— Task —
Every line from the line containing "Tap the cellular signal bars icon" through the end of the data is to be reproduced exactly, excluding pictures.

Stored data entries
/---

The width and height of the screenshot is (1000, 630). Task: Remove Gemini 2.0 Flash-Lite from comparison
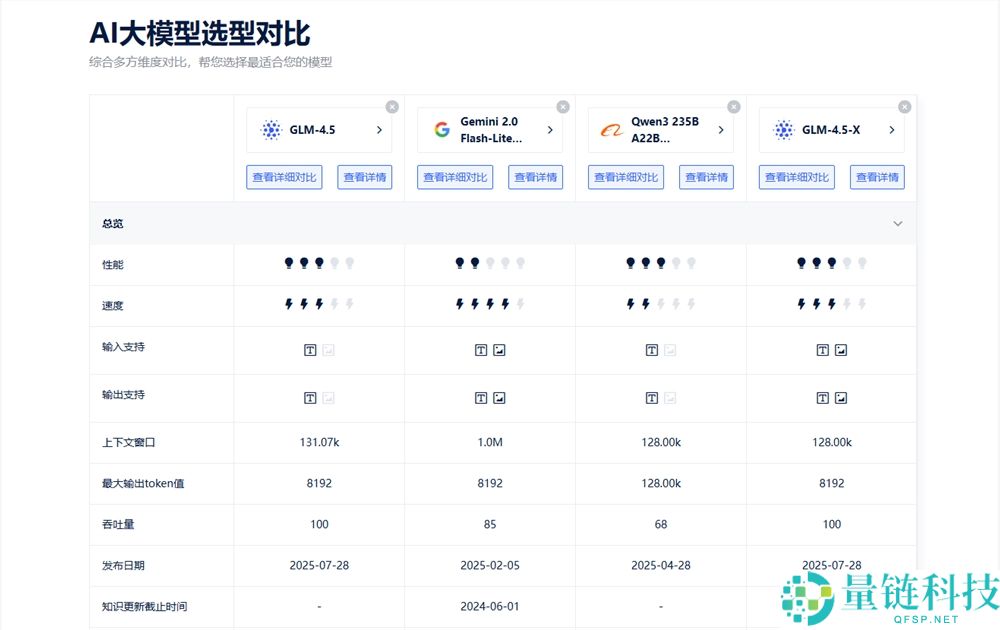point(563,106)
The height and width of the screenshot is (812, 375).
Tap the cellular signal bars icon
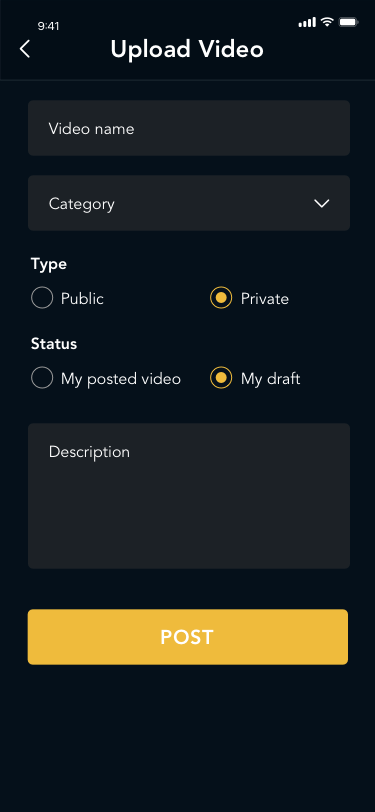tap(307, 22)
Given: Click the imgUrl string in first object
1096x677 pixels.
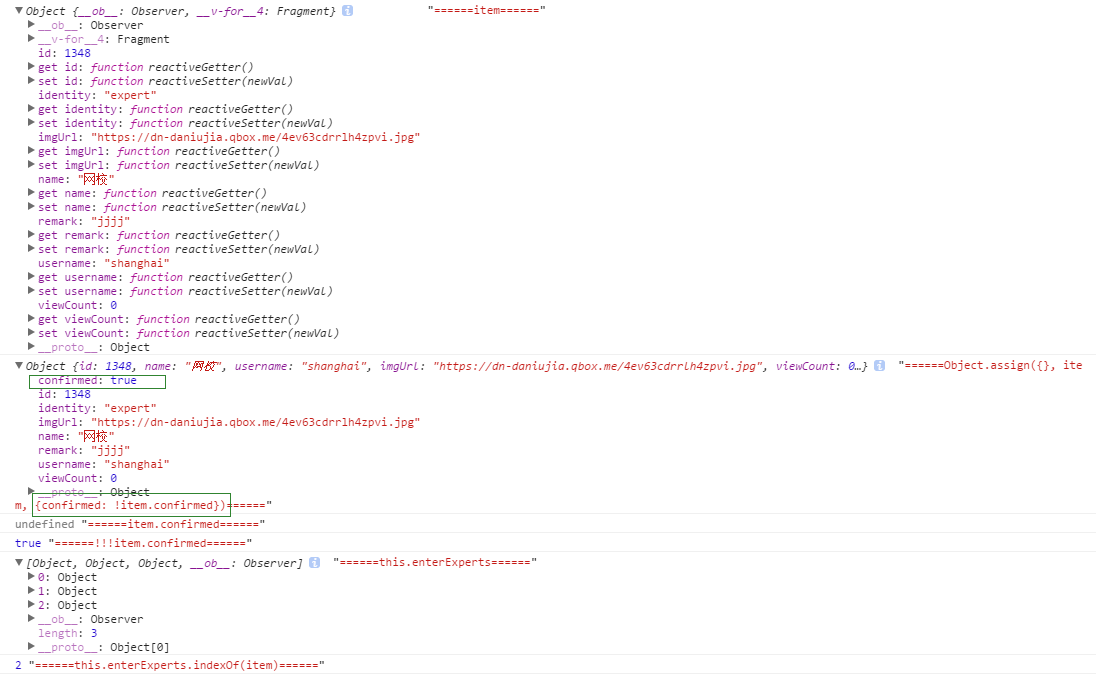Looking at the screenshot, I should (x=255, y=137).
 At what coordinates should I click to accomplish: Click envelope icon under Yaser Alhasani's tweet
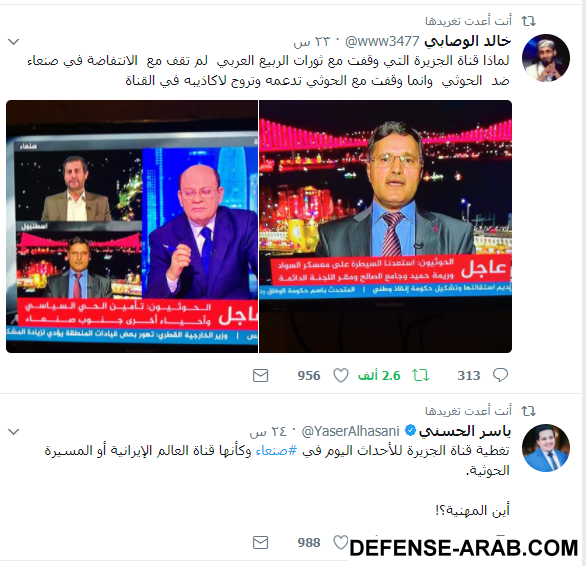260,542
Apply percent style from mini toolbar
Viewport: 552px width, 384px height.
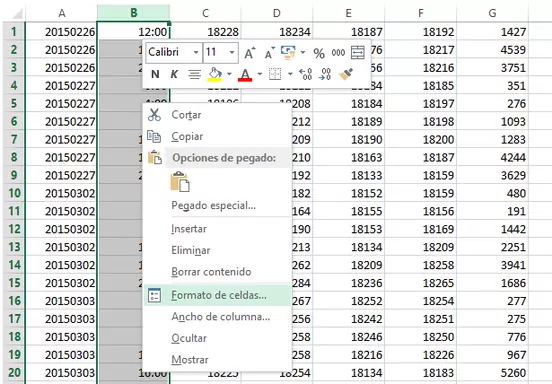pyautogui.click(x=319, y=53)
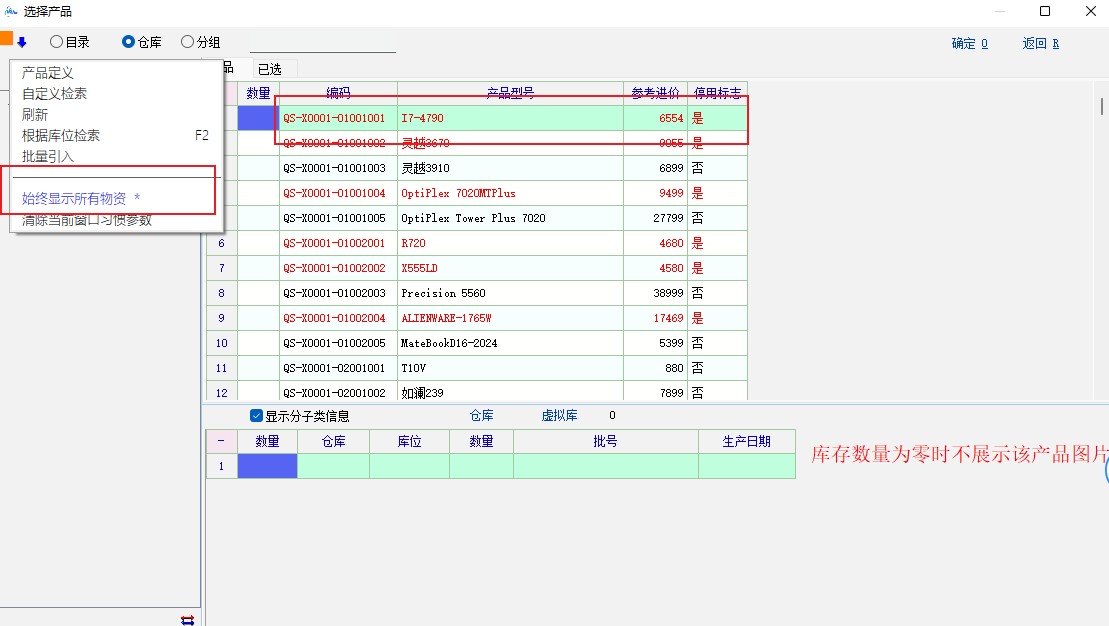This screenshot has height=626, width=1109.
Task: Click 始终显示所有物资 menu option
Action: point(75,199)
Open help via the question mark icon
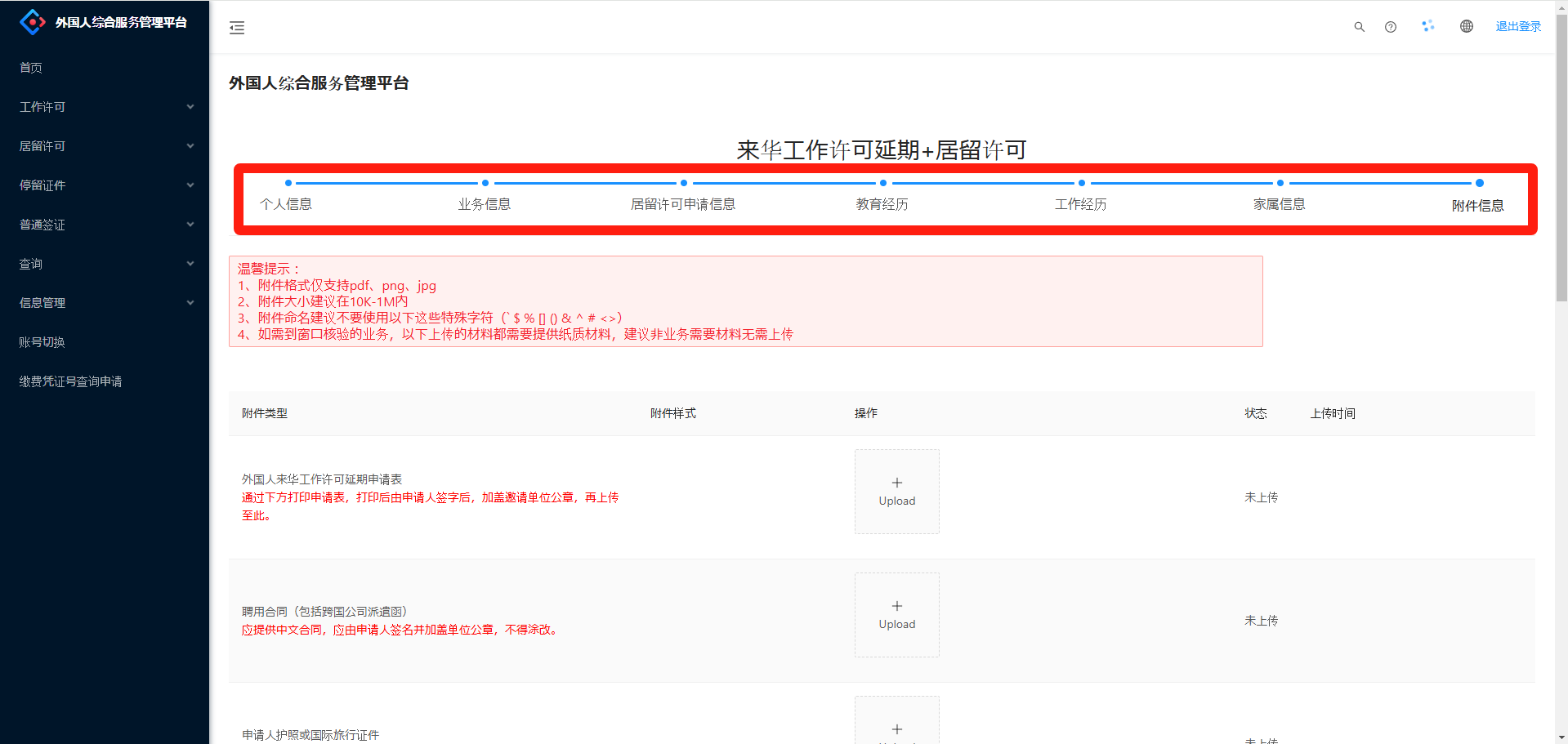This screenshot has width=1568, height=744. coord(1390,27)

\---

— Problem solution —
Tap the cellular signal bars icon
tap(307, 22)
Given: Click the imgUrl string in first object
1096x677 pixels.
Looking at the screenshot, I should (x=255, y=137).
 At what coordinates should I click to accomplish: Click envelope icon under Yaser Alhasani's tweet
260,542
Apply percent style from mini toolbar
Viewport: 552px width, 384px height.
pyautogui.click(x=319, y=53)
This screenshot has height=626, width=1109.
Task: Click 始终显示所有物资 menu option
Action: point(75,199)
Open help via the question mark icon
This screenshot has width=1568, height=744. coord(1390,27)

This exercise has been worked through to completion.